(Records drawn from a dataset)
↓

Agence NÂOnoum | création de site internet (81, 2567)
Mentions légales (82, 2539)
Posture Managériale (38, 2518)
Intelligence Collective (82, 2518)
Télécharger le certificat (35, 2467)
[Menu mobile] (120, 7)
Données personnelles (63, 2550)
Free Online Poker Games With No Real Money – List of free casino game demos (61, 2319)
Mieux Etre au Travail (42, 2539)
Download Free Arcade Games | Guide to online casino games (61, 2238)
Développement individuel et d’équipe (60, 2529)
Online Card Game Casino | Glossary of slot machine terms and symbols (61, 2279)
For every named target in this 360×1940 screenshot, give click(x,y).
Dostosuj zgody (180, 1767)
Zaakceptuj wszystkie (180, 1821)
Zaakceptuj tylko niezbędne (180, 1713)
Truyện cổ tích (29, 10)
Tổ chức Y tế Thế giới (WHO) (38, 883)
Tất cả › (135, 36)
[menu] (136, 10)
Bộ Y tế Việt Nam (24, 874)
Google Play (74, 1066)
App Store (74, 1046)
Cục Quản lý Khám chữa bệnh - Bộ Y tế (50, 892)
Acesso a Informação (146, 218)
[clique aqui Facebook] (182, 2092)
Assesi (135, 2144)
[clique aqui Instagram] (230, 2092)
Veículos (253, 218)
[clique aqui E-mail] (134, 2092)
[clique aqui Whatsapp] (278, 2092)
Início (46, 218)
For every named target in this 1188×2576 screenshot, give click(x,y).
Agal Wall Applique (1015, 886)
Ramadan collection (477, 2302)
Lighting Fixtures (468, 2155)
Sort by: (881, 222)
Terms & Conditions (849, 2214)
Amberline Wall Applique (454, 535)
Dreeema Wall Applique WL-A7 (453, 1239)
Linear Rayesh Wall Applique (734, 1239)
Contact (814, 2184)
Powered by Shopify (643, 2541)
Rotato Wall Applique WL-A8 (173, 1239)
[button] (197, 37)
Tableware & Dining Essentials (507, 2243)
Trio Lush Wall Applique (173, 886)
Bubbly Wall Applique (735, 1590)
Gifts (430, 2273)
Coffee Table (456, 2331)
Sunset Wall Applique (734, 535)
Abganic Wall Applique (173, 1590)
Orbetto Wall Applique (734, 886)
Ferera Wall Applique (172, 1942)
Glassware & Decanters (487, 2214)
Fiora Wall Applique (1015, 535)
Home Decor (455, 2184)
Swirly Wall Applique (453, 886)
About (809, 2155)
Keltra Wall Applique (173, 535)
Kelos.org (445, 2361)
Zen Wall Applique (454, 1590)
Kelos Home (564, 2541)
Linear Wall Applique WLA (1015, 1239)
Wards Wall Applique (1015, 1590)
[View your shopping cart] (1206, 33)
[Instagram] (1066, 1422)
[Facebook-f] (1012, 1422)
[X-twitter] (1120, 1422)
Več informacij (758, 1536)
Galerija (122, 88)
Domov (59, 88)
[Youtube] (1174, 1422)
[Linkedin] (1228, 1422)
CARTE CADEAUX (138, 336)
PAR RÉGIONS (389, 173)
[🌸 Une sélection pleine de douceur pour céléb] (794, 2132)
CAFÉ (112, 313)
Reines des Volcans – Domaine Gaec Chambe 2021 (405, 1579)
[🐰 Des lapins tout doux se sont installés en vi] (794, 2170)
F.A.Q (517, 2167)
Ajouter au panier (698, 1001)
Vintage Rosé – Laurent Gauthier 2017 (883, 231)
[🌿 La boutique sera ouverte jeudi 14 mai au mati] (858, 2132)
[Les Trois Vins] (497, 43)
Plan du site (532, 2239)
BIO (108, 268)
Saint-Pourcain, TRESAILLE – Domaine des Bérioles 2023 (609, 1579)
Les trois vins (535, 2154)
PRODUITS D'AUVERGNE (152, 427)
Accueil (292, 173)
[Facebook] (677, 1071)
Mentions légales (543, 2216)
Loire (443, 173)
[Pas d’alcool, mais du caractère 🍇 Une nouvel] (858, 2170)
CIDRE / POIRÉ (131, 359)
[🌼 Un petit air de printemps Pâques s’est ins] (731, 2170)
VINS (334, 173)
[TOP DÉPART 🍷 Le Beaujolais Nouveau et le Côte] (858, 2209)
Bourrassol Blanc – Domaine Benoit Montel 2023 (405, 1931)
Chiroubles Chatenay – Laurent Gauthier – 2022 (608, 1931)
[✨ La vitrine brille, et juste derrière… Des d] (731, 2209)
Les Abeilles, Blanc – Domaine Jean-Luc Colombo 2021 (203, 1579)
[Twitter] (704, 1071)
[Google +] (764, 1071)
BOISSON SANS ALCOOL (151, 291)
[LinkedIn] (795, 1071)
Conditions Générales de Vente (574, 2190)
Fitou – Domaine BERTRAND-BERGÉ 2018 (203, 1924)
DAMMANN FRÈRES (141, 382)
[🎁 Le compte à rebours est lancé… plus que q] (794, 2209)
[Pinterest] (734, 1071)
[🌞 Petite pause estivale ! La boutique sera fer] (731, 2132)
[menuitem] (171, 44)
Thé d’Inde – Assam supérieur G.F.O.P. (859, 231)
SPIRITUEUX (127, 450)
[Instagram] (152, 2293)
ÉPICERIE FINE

↑

* **Action item**
Look above for the line holding "Zen Wall Applique (454, 1590)". Print it and every line after it, exactly, through the line holding "Galerija (122, 88)".

* **Expected output**
Zen Wall Applique (454, 1590)
Kelos Home (564, 2541)
Linear Wall Applique WLA (1015, 1239)
Wards Wall Applique (1015, 1590)
[View your shopping cart] (1206, 33)
[Instagram] (1066, 1422)
[Facebook-f] (1012, 1422)
[X-twitter] (1120, 1422)
Več informacij (758, 1536)
Galerija (122, 88)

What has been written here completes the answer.